What Exactly Are We Going to Do With Neil DeGrasse Tyson?

Embarrassing.

More Tyson "quotes" that serve no purpose except to stroke his own ego while he simultaneously strokes the egos of his fanbois and fangurlz.

I was taken aback by the first episode of the Cosmos reboot. That episode also contained, get this, a generally dishonest accounting of a mad monk named Giordani Bruno who challenged the prevailing theory that the sun was singular in the heavens in its possession of a planetary system.

That story was fable-ized -- stripped of the complicated reality of truth, turned into a simplistic Aesop Fable for children* -- in order to flatter the sensibilities of the I Love Science Sexually camp while insulting anyone of even a mild religious disposition.

This is quite jackass, if you assume that the show's creators actually wanted to evangelize for science among those who had come to distrust science. The show began by making things up in order to denigrate those who distrust science -- certainly not evangelizing them to join Team Science at all.

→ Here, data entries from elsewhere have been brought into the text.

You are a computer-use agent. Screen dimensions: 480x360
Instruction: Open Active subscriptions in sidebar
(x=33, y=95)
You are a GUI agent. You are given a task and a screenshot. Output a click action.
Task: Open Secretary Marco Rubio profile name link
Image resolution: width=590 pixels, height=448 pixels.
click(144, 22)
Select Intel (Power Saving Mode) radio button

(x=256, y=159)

I watched the first episode of the original Cosmos. Sagan avoided any touchy material in that first episode. He did begin to get into it in the second episode, but the first episode served as a good hook for interesting people before making the various socio-culturo-politcal points he wanted to make.

The new Cosmos, on the other hand, immediately went stampeding for the clitoris.

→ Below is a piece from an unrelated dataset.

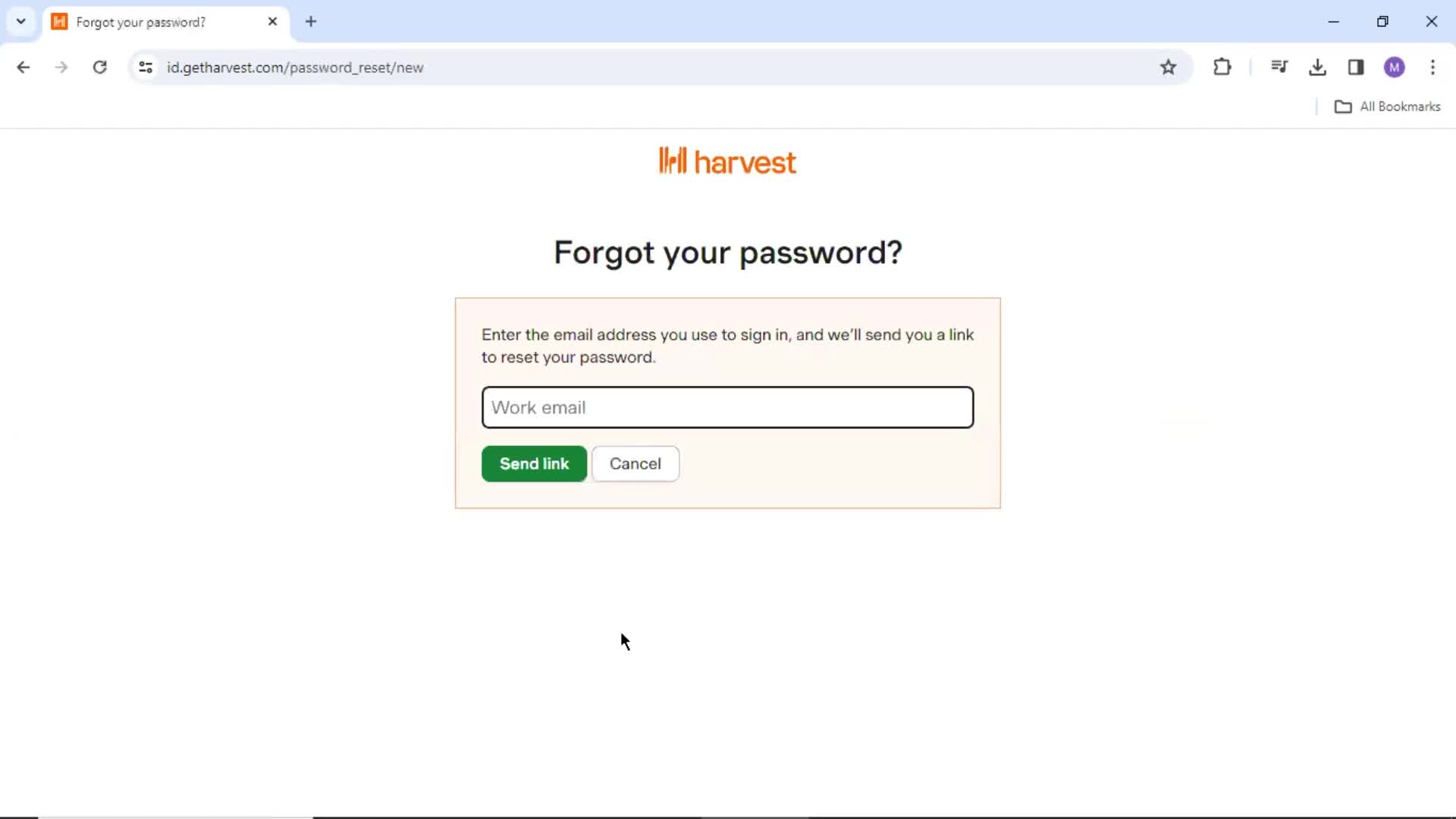The width and height of the screenshot is (1456, 819).
Task: Click the Send link button
Action: pos(535,463)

But this approach does make sense if one assumes their stated motivations for the show (evangelize for science among the "science pagans," if you will) were not their real motivations.

It makes sense if you assume their actual motivation was to tell the Science Flock that They're Awesome and that the people who do not believe in The God Science are apes and monkeys.

Neil DeGrasse Tyson's position grants him power; it also imposes on him responsibility. I would never myself have nominated what is essentially a planetarium manager as Head of Science of the Western World; but the I Love Science Sexually brigade, the fanbois and fangurlz, did, so this is what we have.

By Tyson's own lights, is he actually popularizing science, or is making science look rather shabby and stupid by confusing actual science with its sorta-lookalike, "Science"? **

I think the latter. He doesn't seem to be talking about science; he's talking about "Science," which is not an intellectual discipline, but a tribal signifier and I Win Button for stupid internet political arguments.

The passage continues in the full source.